On 07/14/2014 02:34 PM, ponce wrote:

> On Monday, 14 July 2014 at 18:43:36 UTC, Ali Çehreli wrote:
>> On 07/14/2014 10:35 AM, ponce wrote:
>>
>> > Ok, solved it, I just use pointer casts and it seems to work
>> when the
>> > struct is sliced.
>>
>> I think there is a terminology issue here. Slicing cannot be undone;
>> once the object is sliced, the non-A parts are gone.
>>
>
> Well they are not really gone if the struct is passed by-ref,

Oh, it's not slicing in that case... but wait! There is a problem here. :)

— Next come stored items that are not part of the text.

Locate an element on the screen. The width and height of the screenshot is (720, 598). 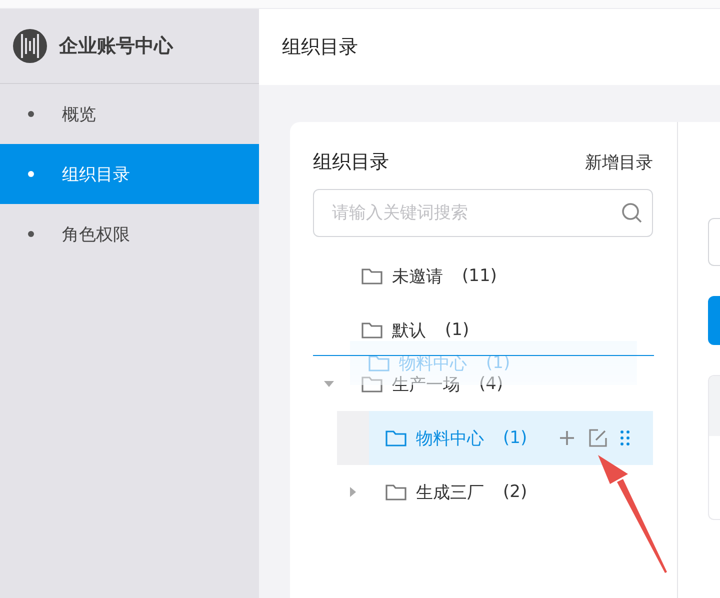
logo-icon is located at coordinates (30, 46).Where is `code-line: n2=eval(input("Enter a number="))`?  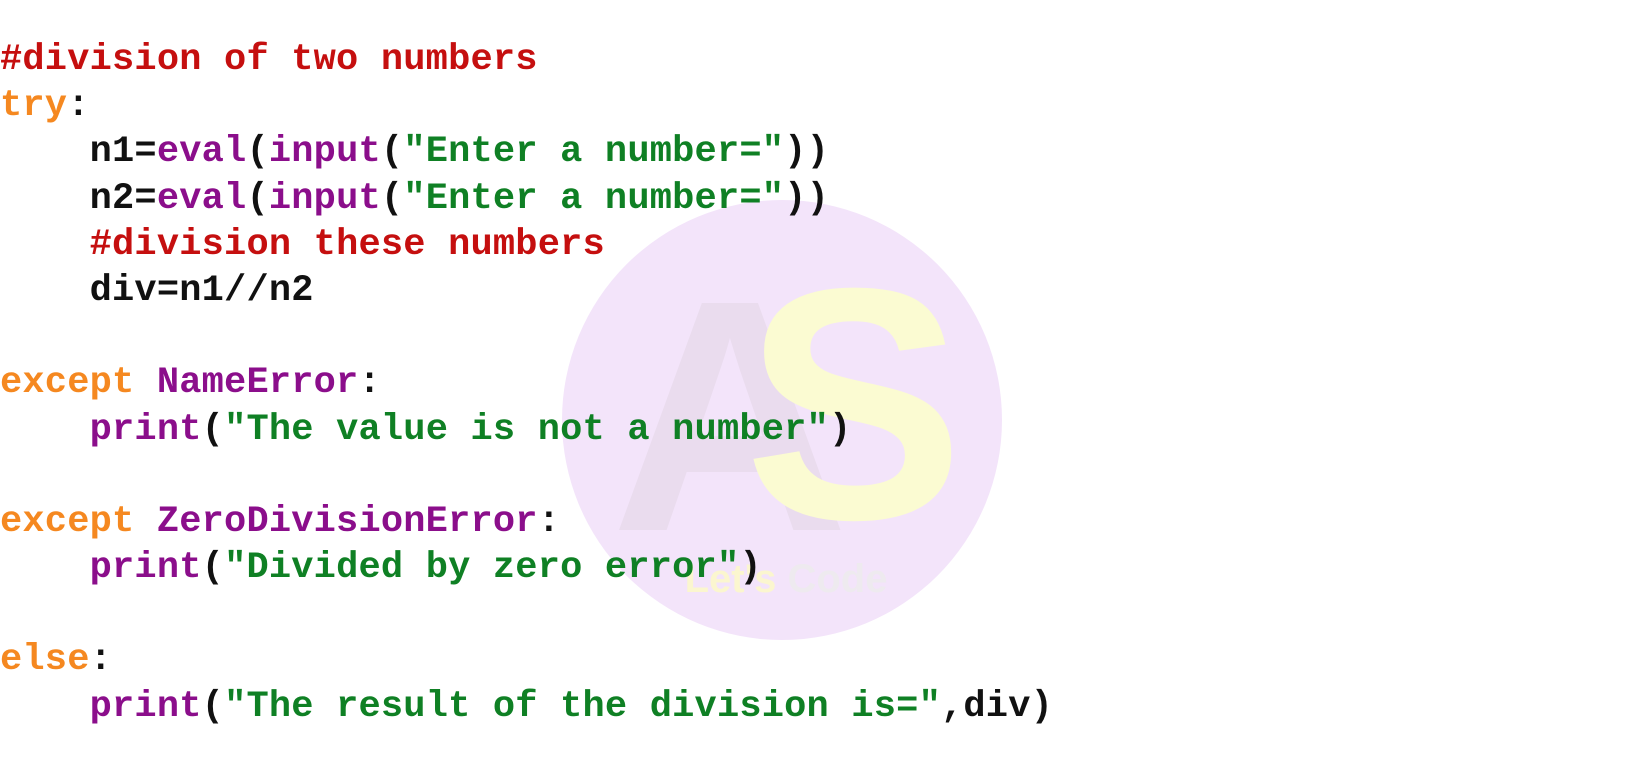 code-line: n2=eval(input("Enter a number=")) is located at coordinates (526, 199).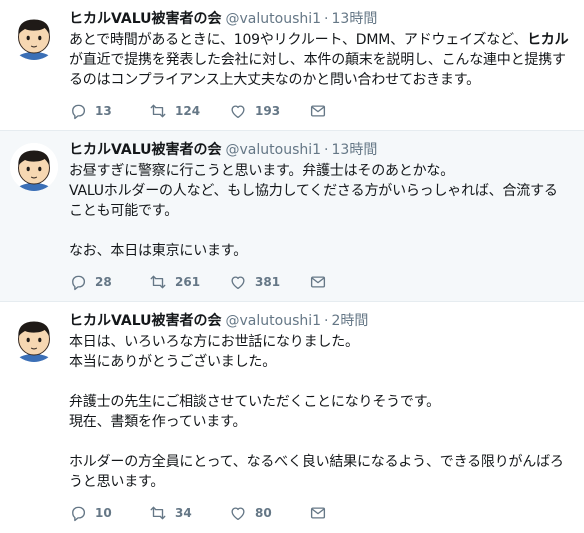  I want to click on tweet-text-line: VALUホルダーの人など、もし協力してくださる方がいらっしゃれば、合流する, so click(322, 191).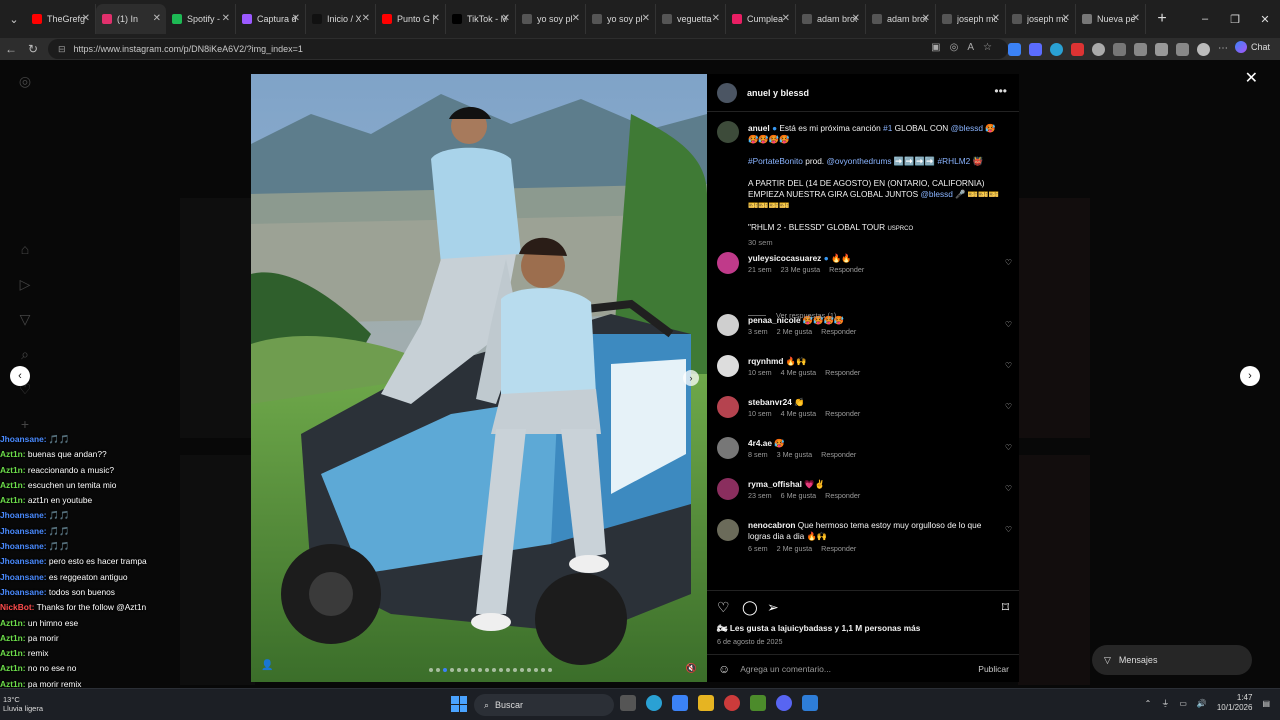 This screenshot has height=720, width=1280. Describe the element at coordinates (1120, 49) in the screenshot. I see `extensions-puzzle-icon` at that location. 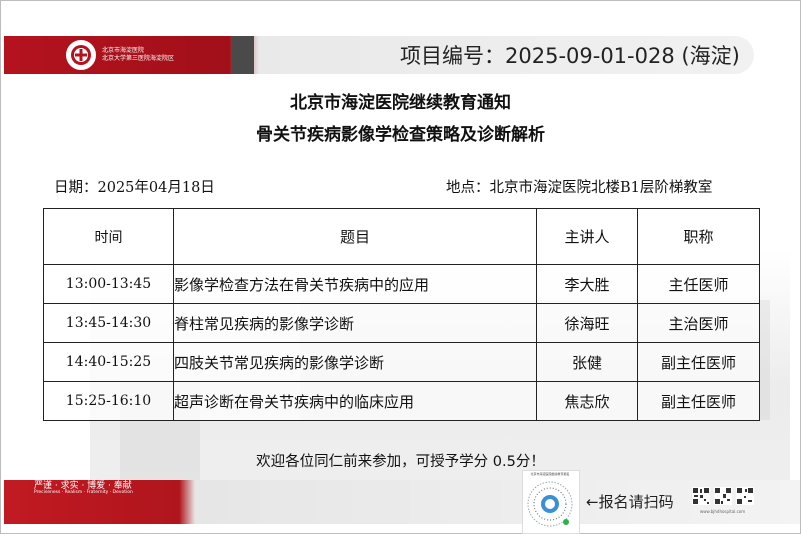 I want to click on row-speaker: 张健, so click(x=587, y=362).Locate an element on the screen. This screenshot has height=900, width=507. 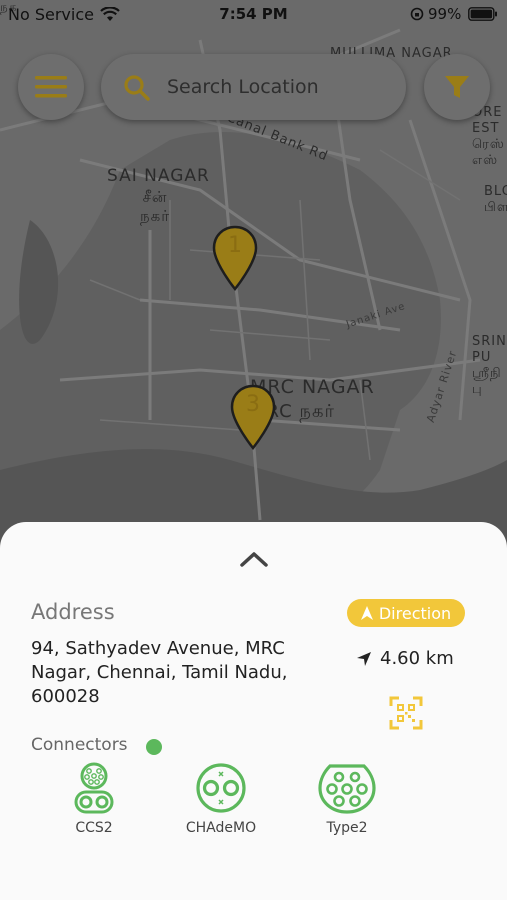
map-marker-1: 1 is located at coordinates (235, 258).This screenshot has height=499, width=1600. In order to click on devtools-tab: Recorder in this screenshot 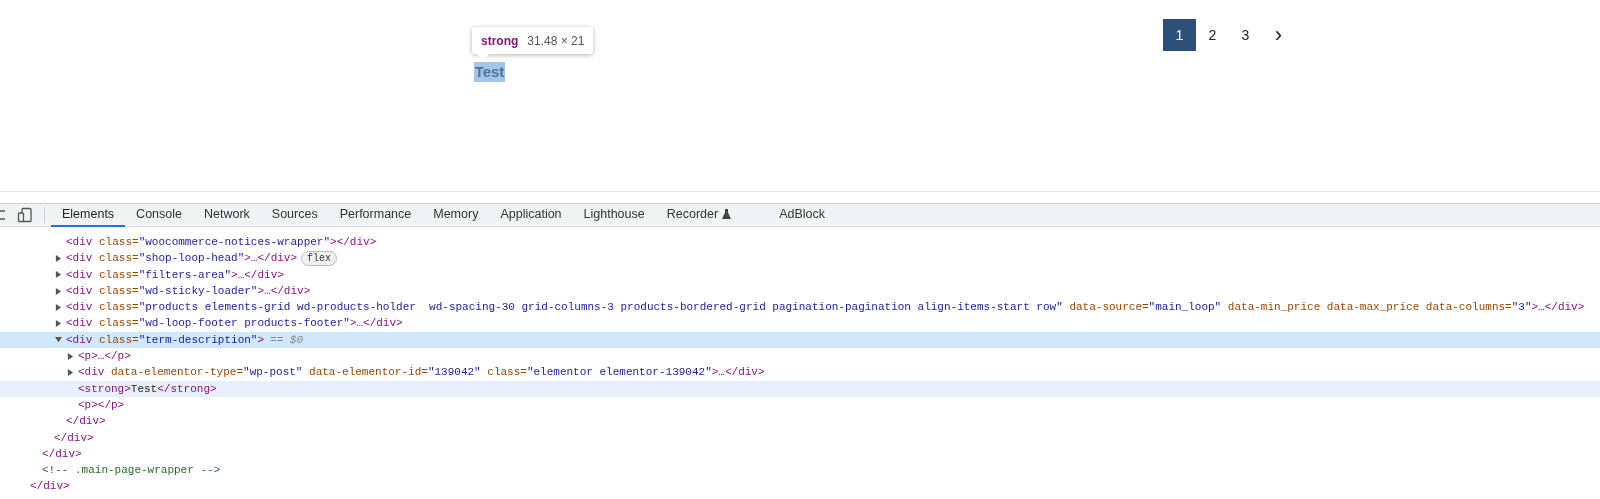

In C++, both structs and classes are value types and they both support inheritance. To observe slicing in C++, one needs pass-by-value and inheritance, which is available by structs and classes.

In D, structs don't support inheritance and classes don't support pass-by-value. However... Enter 'alias this' and we have D's version of slicing.

> you can recover the "gone" parts: http://dpaste.dzfl.pl/d64863fd4c6d

Aggreed but in D's case the non-A parts are not gone; as long as A lives, we know that B is alive. This is different from C++ where due to the necessary pass-by-value, they are truly gone (the bits may still be there but a C++ code should not do as D does).